NEW YORK, May 19: Two Alzheimer’s sufferers claim to have halted or even reversed its progression through strict yet straightforward lifestyle changes.

Cici Zerbe reported experiencing a reversal of symptoms after participating in Dr. Dean Ornish’s clinical trial, which involves a plant-based diet, regular exercise, group support, yoga, and meditation. In the CNN documentary, “The Last Alzheimer’s Patient,” Zerbe revealed she is “much better” since adopting the program, crediting meditation, diet, and exercise.

The study, to be published in June 2024 in “Alzheimer’s Research & Therapy,” explores the effects of intensive lifestyle changes on mild cognitive impairment or early dementia due to Alzheimer’s Disease. Simon Nicholls, 55, shared a similar journey. Despite carrying two copies of the APOE4 gene, which heightens Alzheimer’s risk, Nicholls experienced a remarkable turnaround after lifestyle changes.

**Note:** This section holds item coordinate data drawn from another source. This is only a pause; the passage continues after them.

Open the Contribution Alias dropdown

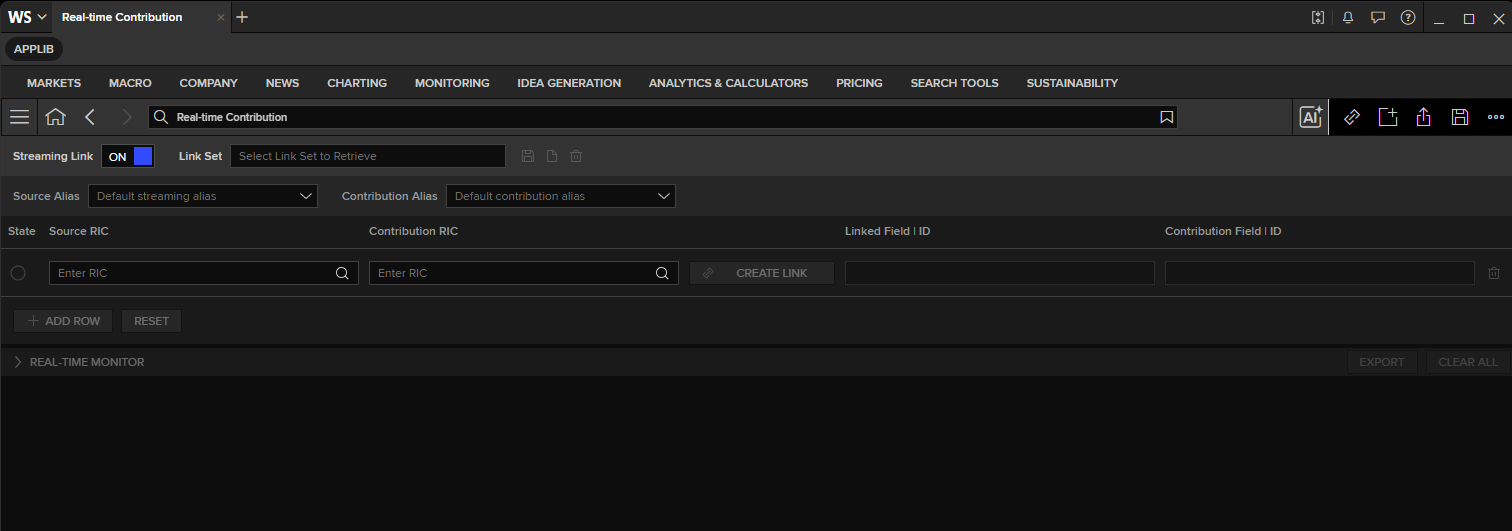pyautogui.click(x=561, y=196)
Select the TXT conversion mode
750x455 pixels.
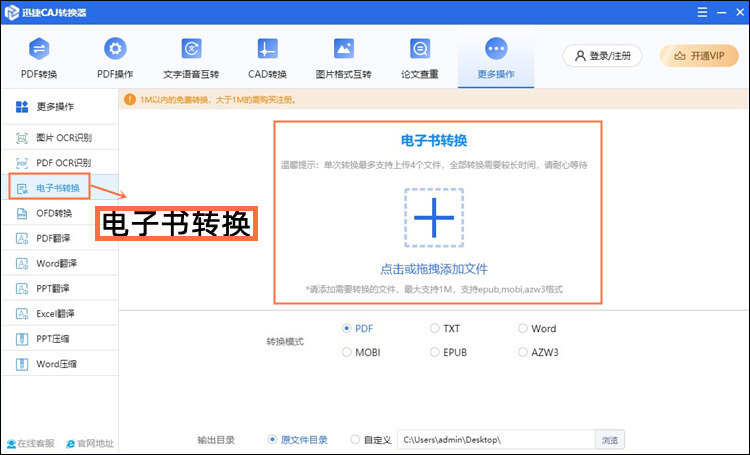coord(434,328)

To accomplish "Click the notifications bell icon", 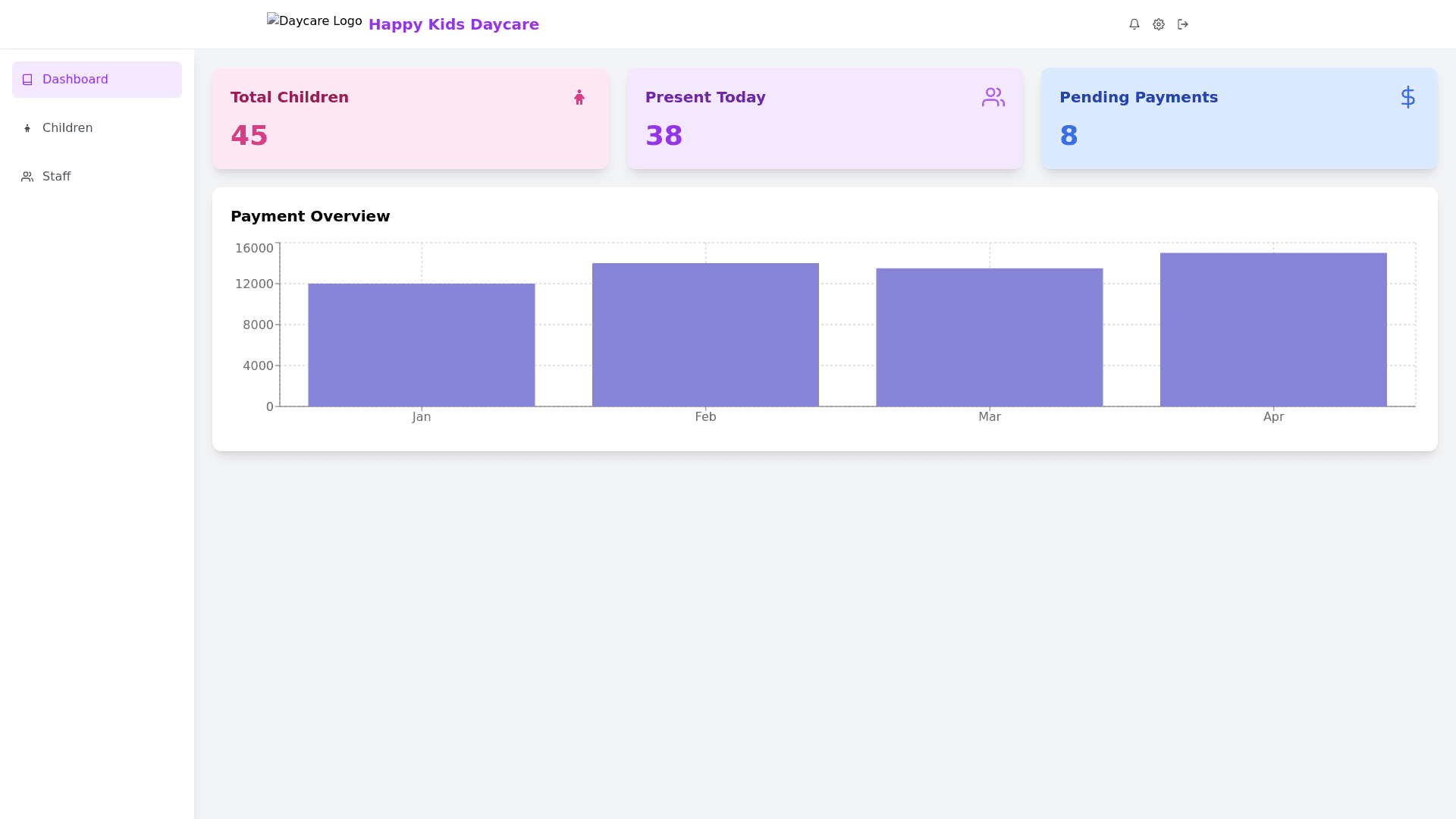I will point(1134,24).
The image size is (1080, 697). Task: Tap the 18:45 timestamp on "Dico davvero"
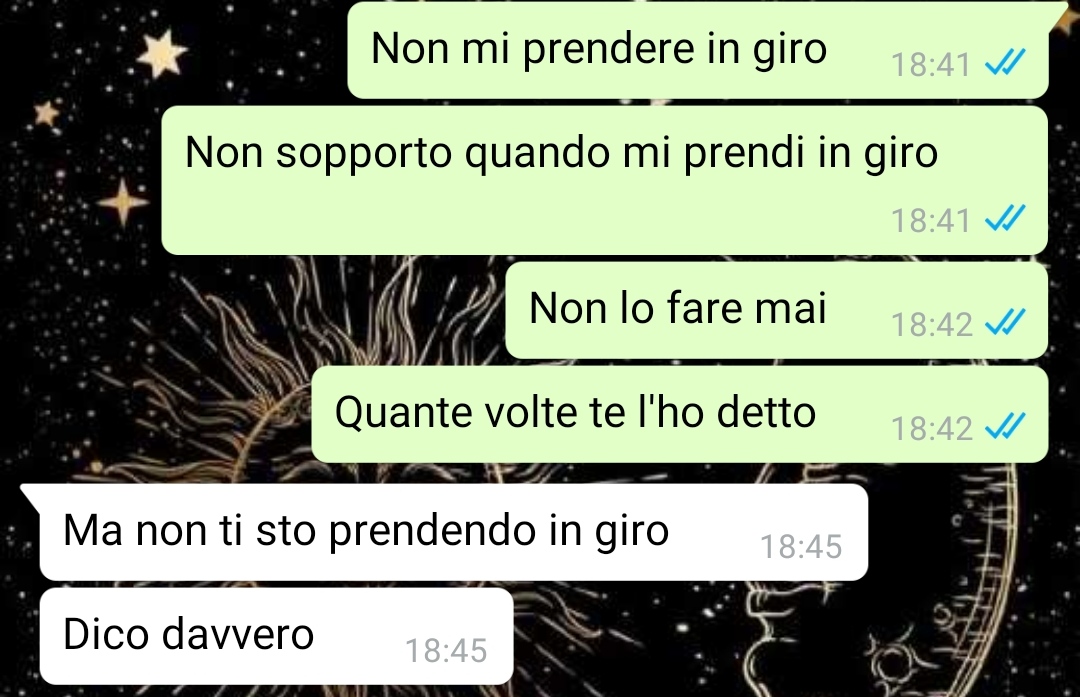pyautogui.click(x=446, y=650)
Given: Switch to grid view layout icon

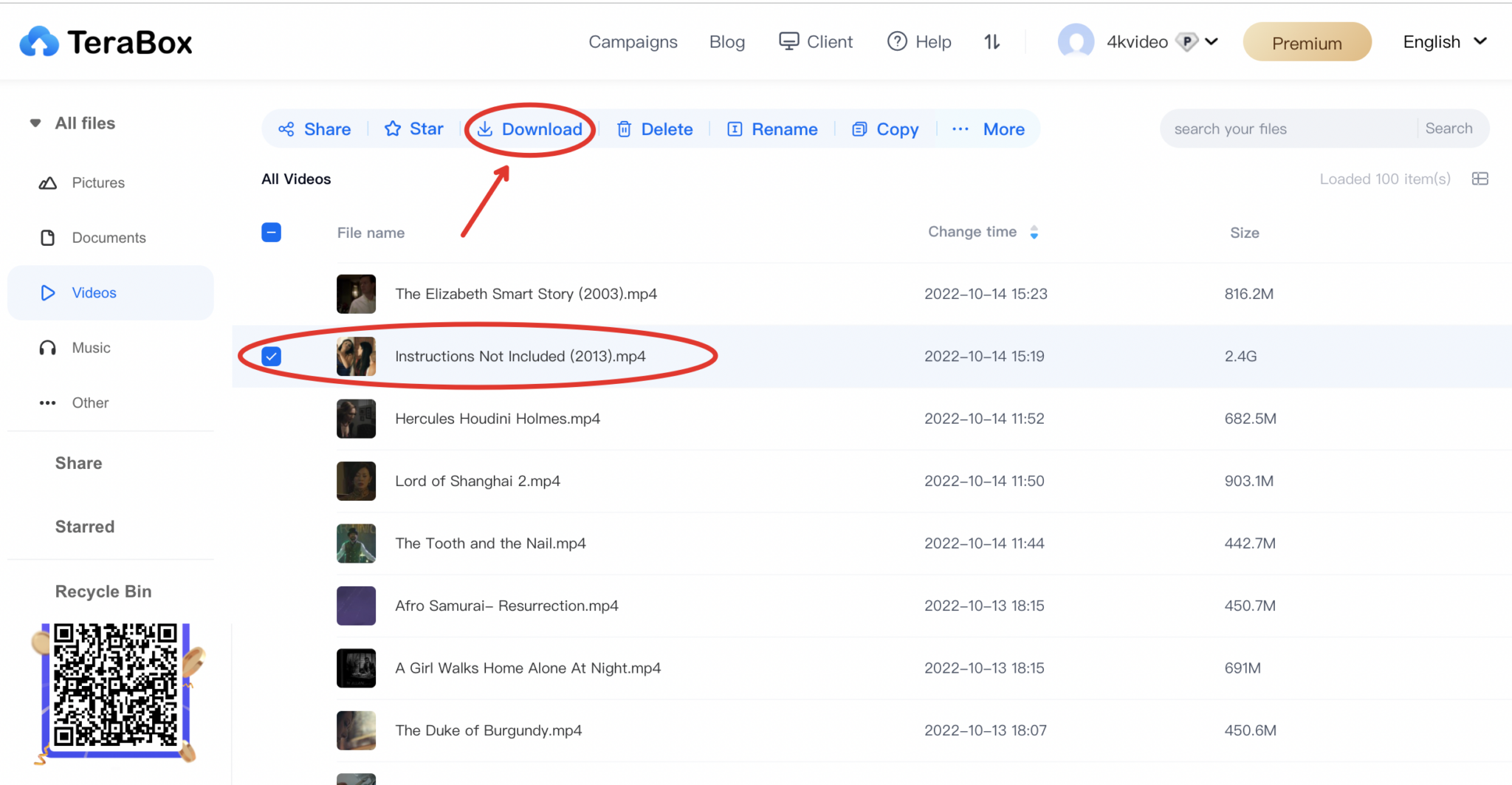Looking at the screenshot, I should (x=1480, y=179).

Nicholls emphasized the importance of preventative measures, having witnessed heart diseases and dementia within his own family. Preventive neurologist Dr. Richard Isaacson, who oversaw Nicholls’ case, was astonished by the disappearance of Alzheimer’s biomarkers in just 14 months. Nicholls’ initial intervention involved prescribing tirzepatide, an injectable drug that suppresses appetite and regulates blood sugar levels. He was also urged to intensify his physical exercise routine and adopt dietary restrictions such as eliminating sugar, artificial sweeteners, alcohol, and ultra-processed foods, while embracing a plant-based diet.

The results were striking. Within nine weeks, Nicholls lost 21 pounds, mostly fat, and gained muscle mass. His health improvements included a major reduction in fasting blood sugar levels and better cholesterol levels. Nicholls also incorporated steam and sauna sessions, cold water plunges, and other wellness practices into his routine. He used stem cell injections for arthritis relief, although this practice was not fully endorsed by his doctor.

Another significant challenge for Nicholls was sleep, which he struggled with due to international travel and a demanding schedule. Dr. Isaacson pushed him to prioritize sleep hygiene and find a consistent sleep schedule to improve overall sleep quality.

Isaacson refrains from using the term “reverse” but emphasized the excitement surrounding the promising results observed in Nicholls and other patients. Lifestyle’s impact on cognition is gaining traction, with scientists exploring the benefits of a plant-based diet, stress reduction, exercise, and quality sleep.

Researchers have discovered that almost all individuals with two copies of the APOE4 gene, linked to a ten-fold heightened risk of Alzheimer’s, show early signs of the disease by age 65. This finding, part of a study by the Sant Pau Research Institute in Barcelona, analyzed data from over 10,000 people and more than 3,000 brain donors. Another study found that traumatic experiences in early life could increase the risk of developing Alzheimer’s, as people with more stress had higher levels of proteins associated with the disease.